Many CPA-led households with children don't have the appropriate systems setup to effectively share bandwidth while also protecting client data and their children's privacy. This problem isn't going away, and it certainly won't solve itself. But wait — there's an app for that! Well, technically not an app, but there is a solution. In fact, there is an entire genre of solutions.
Full-home Wi-Fi systems, often called mesh systems, offer seamless wireless coverage and ease of use. They tend to be simple to install and are usually managed with an app. Some are designed to blend in as home décor so you don't have to hide them in a closet. That allows versatile placement for optimum coverage.
Options in this space include Amazon's Eero and the Deco Whole Home Mesh systems, but this article focuses on the Gryphon AC3000 Tri-Band Smart WiFi Mesh System, which offers excellent parental controls and provides anti-malware and anti-virus (one-year subscription) from ESET Technology. It's perfect for parents seeking control over their children's online activities. The Gryphon two-pack purports to cover up to 6,000 square feet while a single unit covers 3,000 square feet. Alternatively, you could use a single unit "paired" to the two-pack for coverage of a house as large as 9,000 square feet.

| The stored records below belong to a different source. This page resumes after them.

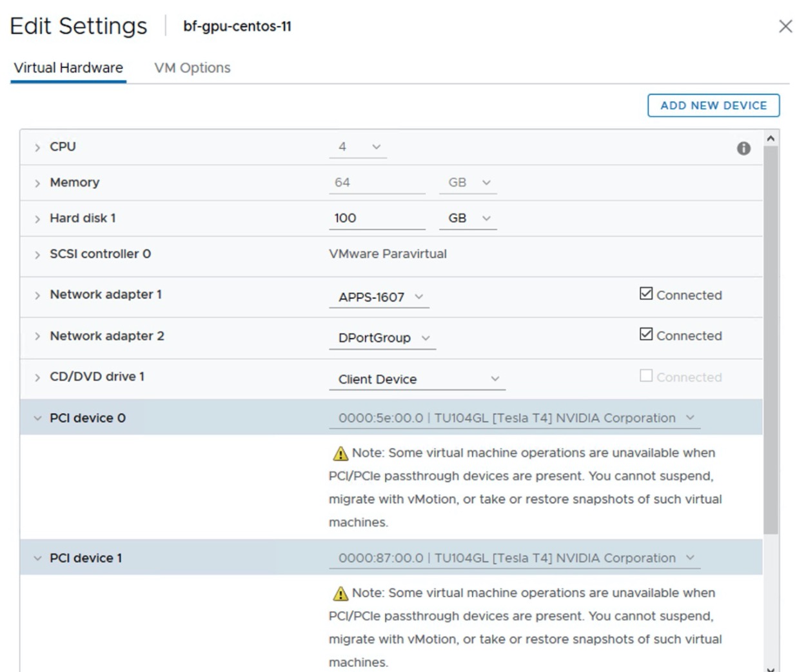
Task: Close the Edit Settings dialog
Action: (785, 26)
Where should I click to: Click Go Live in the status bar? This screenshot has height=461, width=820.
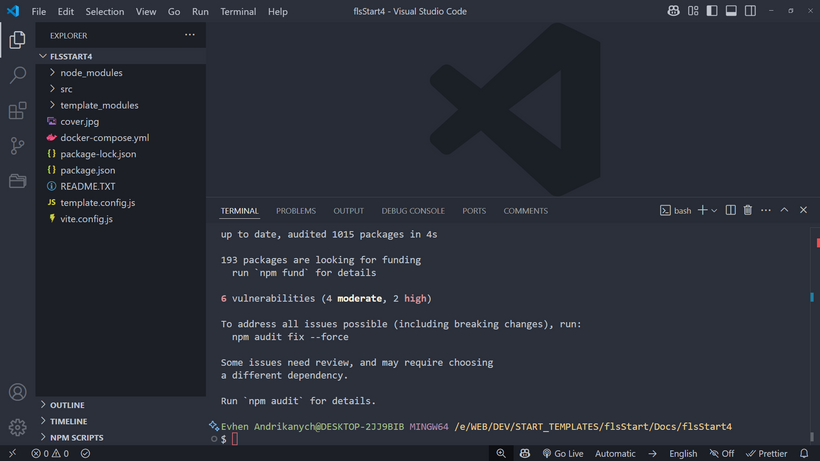pyautogui.click(x=562, y=453)
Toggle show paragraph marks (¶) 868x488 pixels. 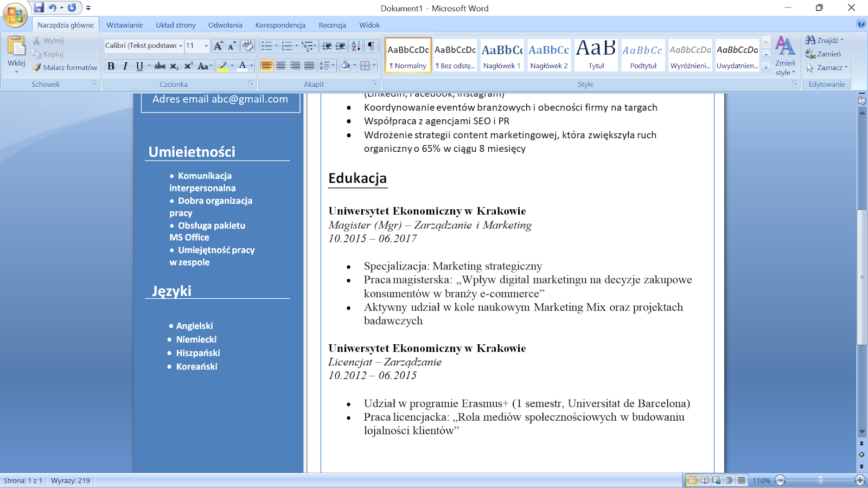(x=371, y=46)
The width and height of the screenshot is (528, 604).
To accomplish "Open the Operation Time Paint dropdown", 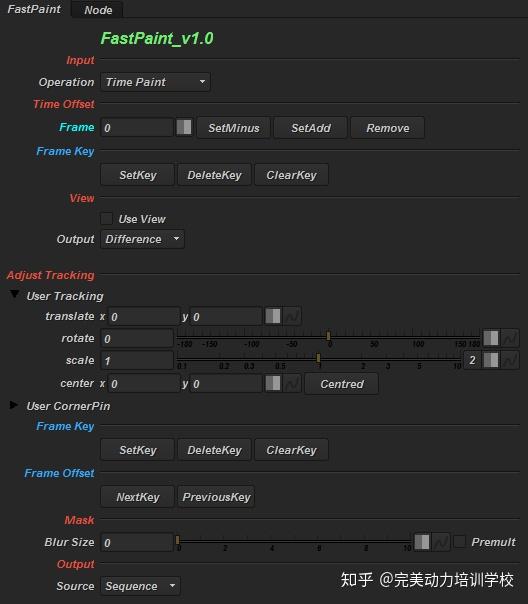I will point(155,82).
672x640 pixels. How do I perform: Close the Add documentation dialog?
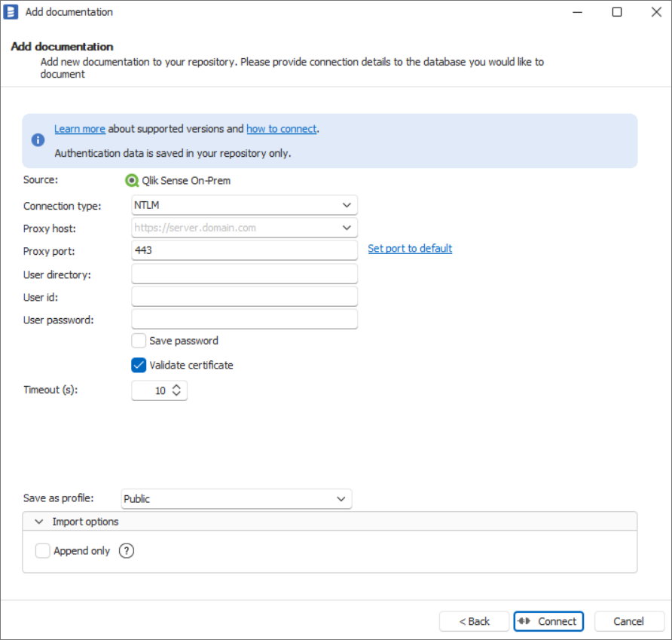pyautogui.click(x=655, y=12)
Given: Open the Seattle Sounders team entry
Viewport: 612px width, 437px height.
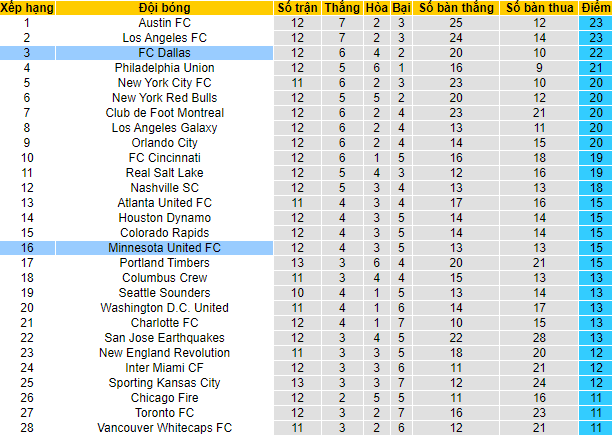Looking at the screenshot, I should pos(164,292).
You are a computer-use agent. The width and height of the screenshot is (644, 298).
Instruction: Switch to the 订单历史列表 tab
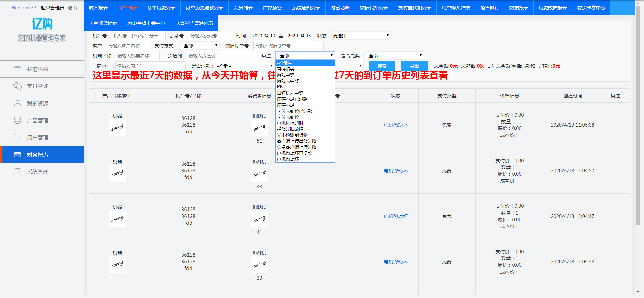pos(161,8)
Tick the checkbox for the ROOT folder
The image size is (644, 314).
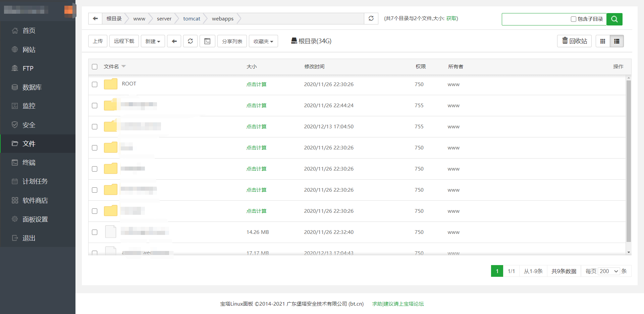[x=95, y=84]
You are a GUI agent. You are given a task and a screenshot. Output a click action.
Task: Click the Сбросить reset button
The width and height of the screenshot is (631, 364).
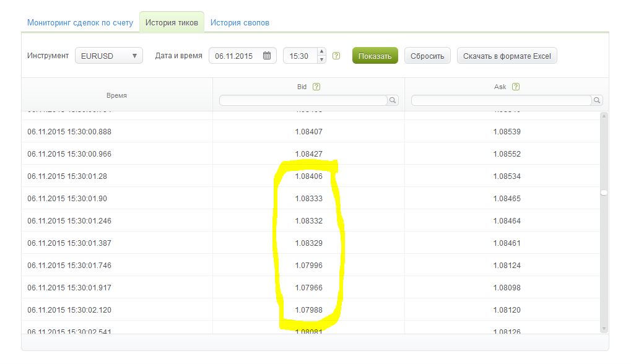(427, 56)
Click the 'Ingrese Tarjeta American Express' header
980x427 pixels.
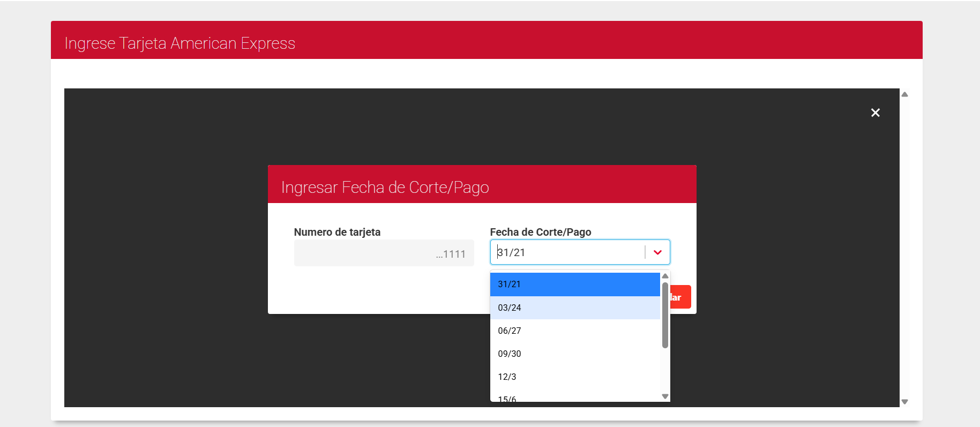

Physically, the units are all the same gently tapered 9-inch towers about 4-inches square. Except they're not exactly square but rather sort of uniquely and attractively "twisted." Each unit has three gigabit LAN ports, a WAN port, a power jack, and a reset button.
Installation is managed using a mobile app. The Gryphon support page says the developers purposefully do not provide a web user interface for security reasons — so there's one less attack vector to worry about. The app provides a dashboard that allows you to pause the internet for any single managed device or user, or group of devices or users. Devices are sorted and grouped by "type," including managed devices, unmanaged devices, things, and TV and entertainment. Managed devices are given internet access only via parental control settings, which, as you might suspect, allow parents to monitor and control that device's online activities. Unmanaged devices get no restrictions while the things category (think internet of things devices such as switches, lights, thermostats, door locks, etc.) includes devices that should not be paused. The TV and entertainment devices include smart TVs, media servers, and game consoles that you may want to occasionally pause.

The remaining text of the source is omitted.